* [What is required] Reproduce the data below verbatim, line by line, with no changes.
# START OF Input records
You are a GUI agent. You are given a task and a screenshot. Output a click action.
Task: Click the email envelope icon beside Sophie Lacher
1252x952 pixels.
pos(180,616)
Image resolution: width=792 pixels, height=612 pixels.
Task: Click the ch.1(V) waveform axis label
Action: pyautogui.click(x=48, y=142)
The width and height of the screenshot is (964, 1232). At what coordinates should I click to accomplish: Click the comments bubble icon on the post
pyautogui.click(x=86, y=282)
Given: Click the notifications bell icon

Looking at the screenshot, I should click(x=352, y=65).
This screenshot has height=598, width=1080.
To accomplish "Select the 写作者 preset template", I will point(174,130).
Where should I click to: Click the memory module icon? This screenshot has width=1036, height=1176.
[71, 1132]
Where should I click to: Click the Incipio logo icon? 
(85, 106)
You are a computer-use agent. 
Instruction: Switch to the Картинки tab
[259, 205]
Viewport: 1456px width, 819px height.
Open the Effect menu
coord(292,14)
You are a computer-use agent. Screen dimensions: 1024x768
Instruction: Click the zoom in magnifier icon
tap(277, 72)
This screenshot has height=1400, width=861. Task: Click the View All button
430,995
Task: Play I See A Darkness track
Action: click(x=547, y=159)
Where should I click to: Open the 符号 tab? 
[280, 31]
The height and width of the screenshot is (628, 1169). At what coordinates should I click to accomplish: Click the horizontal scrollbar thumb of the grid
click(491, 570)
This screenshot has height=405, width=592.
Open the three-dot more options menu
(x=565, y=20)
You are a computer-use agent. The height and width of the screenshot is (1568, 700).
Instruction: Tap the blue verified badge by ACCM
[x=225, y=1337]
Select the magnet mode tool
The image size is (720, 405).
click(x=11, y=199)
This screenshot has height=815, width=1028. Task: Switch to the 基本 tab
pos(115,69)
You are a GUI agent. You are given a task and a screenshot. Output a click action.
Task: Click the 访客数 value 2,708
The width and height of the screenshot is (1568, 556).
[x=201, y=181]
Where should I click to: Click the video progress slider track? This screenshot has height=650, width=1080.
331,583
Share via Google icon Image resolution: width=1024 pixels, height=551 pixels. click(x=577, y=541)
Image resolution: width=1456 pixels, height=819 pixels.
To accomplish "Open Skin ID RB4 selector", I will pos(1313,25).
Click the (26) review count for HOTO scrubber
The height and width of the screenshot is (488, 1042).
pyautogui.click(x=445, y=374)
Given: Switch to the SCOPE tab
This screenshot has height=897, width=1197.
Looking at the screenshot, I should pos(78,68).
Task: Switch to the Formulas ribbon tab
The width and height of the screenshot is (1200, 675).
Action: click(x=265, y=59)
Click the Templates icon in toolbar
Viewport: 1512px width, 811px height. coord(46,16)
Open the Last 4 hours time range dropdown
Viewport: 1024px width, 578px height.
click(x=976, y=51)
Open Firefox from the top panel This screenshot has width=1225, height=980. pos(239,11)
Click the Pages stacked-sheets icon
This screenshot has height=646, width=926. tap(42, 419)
# END OF Input records
* [Problem solution]
You are a GUI agent. You are given a task and a screenshot. Output a click action.
Task: Click the email envelope icon beside Sophie Lacher
1252x952 pixels.
pos(180,616)
Image resolution: width=792 pixels, height=612 pixels.
Task: Click the ch.1(V) waveform axis label
Action: pyautogui.click(x=48, y=142)
The width and height of the screenshot is (964, 1232). At what coordinates should I click to accomplish: Click the comments bubble icon on the post
pyautogui.click(x=86, y=282)
Given: Click the notifications bell icon

Looking at the screenshot, I should click(x=352, y=65).
This screenshot has height=598, width=1080.
To accomplish "Select the 写作者 preset template", I will point(174,130).
Where should I click to: Click the memory module icon? This screenshot has width=1036, height=1176.
[71, 1132]
Where should I click to: Click the Incipio logo icon? 
(85, 106)
You are a computer-use agent. 
Instruction: Switch to the Картинки tab
[259, 205]
Viewport: 1456px width, 819px height.
Open the Effect menu
coord(292,14)
You are a computer-use agent. Screen dimensions: 1024x768
Instruction: Click the zoom in magnifier icon
tap(277, 72)
This screenshot has height=1400, width=861. Task: Click the View All button
430,995
Task: Play I See A Darkness track
Action: click(x=547, y=159)
Where should I click to: Open the 符号 tab? 
[280, 31]
The height and width of the screenshot is (628, 1169). At what coordinates should I click to accomplish: Click the horizontal scrollbar thumb of the grid
click(491, 570)
This screenshot has height=405, width=592.
Open the three-dot more options menu
(x=565, y=20)
You are a computer-use agent. The height and width of the screenshot is (1568, 700).
Instruction: Tap the blue verified badge by ACCM
[x=225, y=1337]
Select the magnet mode tool
The image size is (720, 405).
click(x=11, y=199)
This screenshot has height=815, width=1028. Task: Switch to the 基本 tab
pos(115,69)
You are a GUI agent. You are given a task and a screenshot. Output a click action.
Task: Click the 访客数 value 2,708
The width and height of the screenshot is (1568, 556).
[x=201, y=181]
Where should I click to: Click the video progress slider track? This screenshot has height=650, width=1080.
331,583
Share via Google icon Image resolution: width=1024 pixels, height=551 pixels. click(x=577, y=541)
Image resolution: width=1456 pixels, height=819 pixels.
To accomplish "Open Skin ID RB4 selector", I will pos(1313,25).
Click the (26) review count for HOTO scrubber
The height and width of the screenshot is (488, 1042).
pyautogui.click(x=445, y=374)
Given: Switch to the SCOPE tab
This screenshot has height=897, width=1197.
Looking at the screenshot, I should pos(78,68).
Task: Switch to the Formulas ribbon tab
The width and height of the screenshot is (1200, 675).
Action: click(x=265, y=59)
Click the Templates icon in toolbar
Viewport: 1512px width, 811px height. coord(46,16)
Open the Last 4 hours time range dropdown
Viewport: 1024px width, 578px height.
click(x=976, y=51)
Open Firefox from the top panel This screenshot has width=1225, height=980. pos(239,11)
Click the Pages stacked-sheets icon
This screenshot has height=646, width=926. tap(42, 419)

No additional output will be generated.